Auszug zum Lesen »
Drei Tage später trat Bassam dem Parents Circle, einer Opfervereinigung von Eltern, bei und lernte dort Rami kennen. Beide verband ihr gemeinsames Schicksal. Beide hatten ein Kind verloren. Ein Schmerz, der nicht vergeht. Aber beiden wurde darüber auch klar, dass „dein Kind nicht wieder lebendig wird, wenn du das Kind deines Feindes tötest“, wie Rami das formulierte.

Auf die Frage, was seinen einstigen Hass in Empathie gewandelt hat, antwortete Bassam: „Wenn Du den Feind plötzlich selbst als Opfer siehst, dann ist das zunächst ein Schock, denn es zerstört dein bisheriges Weltbild.“ „Wir dürfen uns nicht als Feinde sehen, sondern als Brüder, denn wir sind beide Opfer dieses Konfliktes“, ergänz Rami.

Empathie ist der Schlüssel zum Frieden.

Datenliste »
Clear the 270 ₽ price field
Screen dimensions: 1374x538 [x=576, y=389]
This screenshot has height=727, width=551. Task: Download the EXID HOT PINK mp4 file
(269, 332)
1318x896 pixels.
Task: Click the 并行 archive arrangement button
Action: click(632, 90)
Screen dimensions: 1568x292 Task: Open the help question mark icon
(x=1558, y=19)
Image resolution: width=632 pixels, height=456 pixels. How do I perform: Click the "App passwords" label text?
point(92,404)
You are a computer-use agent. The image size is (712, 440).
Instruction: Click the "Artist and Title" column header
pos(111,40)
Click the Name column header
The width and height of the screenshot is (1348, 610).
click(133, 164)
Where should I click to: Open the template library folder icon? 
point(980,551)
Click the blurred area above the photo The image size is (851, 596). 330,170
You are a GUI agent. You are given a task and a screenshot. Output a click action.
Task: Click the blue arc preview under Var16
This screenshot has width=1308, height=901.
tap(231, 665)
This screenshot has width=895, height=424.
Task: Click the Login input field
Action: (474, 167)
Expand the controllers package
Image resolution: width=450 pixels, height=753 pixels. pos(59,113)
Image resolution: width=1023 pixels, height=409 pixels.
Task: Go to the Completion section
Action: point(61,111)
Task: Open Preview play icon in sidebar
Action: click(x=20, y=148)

Arbeitsauftrag 1 »
Schreiben Sie aus dem Text über Bassam und Rami die Stelle von „Auf die Frage, was“ bis einschließlich „Schlüssel zum Frieden.“ wortgetreu ab.
Arbeitsauftrag 2 »
Nennen Sie alle wörtlichen Zitate, die im Text über Bassam und Rami in Anführungszeichen stehen.
Arbeitsauftrag 3 »
Führen Sie den Text über Bassam und Rami im Anschluss an seinen letzten Satz weiter.

Endgültige Antwort 1 »
Auf die Frage, was seinen einstigen Hass in Empathie gewandelt hat, antwortete Bassam: „Wenn Du den Feind plötzlich selbst als Opfer siehst, dann ist das zunächst ein Schock, denn es zerstört dein bisheriges Weltbild.“ „Wir dürfen uns nicht als Feinde sehen, sondern als Brüder, denn wir sind beide Opfer dieses Konfliktes“, ergänz Rami.

Empathie ist der Schlüssel zum Frieden.

Endgültige Antwort 2 »
- „dein Kind nicht wieder lebendig wird, wenn du das Kind deines Feindes tötest“
- „Wenn Du den Feind plötzlich selbst als Opfer siehst, dann ist das zunächst ein Schock, denn es zerstört dein bisheriges Weltbild.“
- „Wir dürfen uns nicht als Feinde sehen, sondern als Brüder, denn wir sind beide Opfer dieses Konfliktes“

Endgültige Antwort 3 »
Keine neue Erkenntnis und doch immer wieder wichtig. Wie kann sich aber Hass auflösen und Empathie entstehen? „Indem Du mit Deinem Feind redest“, sagt Rami und fügt hinzu „Ich habe im Alter von 47 Jahren zum ersten Mal mit einem Palästinenser gesprochen.“

Auch Marshall Rosenberg, der amerikanische Therapeut und Entwickler der gewaltfreien Kommunikation sieht in der gelebten Empathie den Schlüssel zum Frieden. Neben dem Blick auf die eigenen Empfindungen, den eigenen Schmerz sollten wir auch in der Lage sein, die Empfindungen und den Schmerz des Anderen wahrzunehmen. Erst wenn das gelingt, ist Frieden möglich.

Zugegeben, das ist manchmal ein schwieriger Prozess, denn wenn der eigene Schmerz einem das Herz zerreißt, wenn die Trauer oder die Wut grenzenlos erscheinen, dann ist oft kein Platz für eine empathische Wahrnehmung des Anderen mit seinen Gefühlen und seinen Schmerzen. Dazu braucht es Zeit. Und es braucht einen gewaltfreien Raum, damit sich Empathie entwickeln kann. Im Krieg ist das schwer möglich.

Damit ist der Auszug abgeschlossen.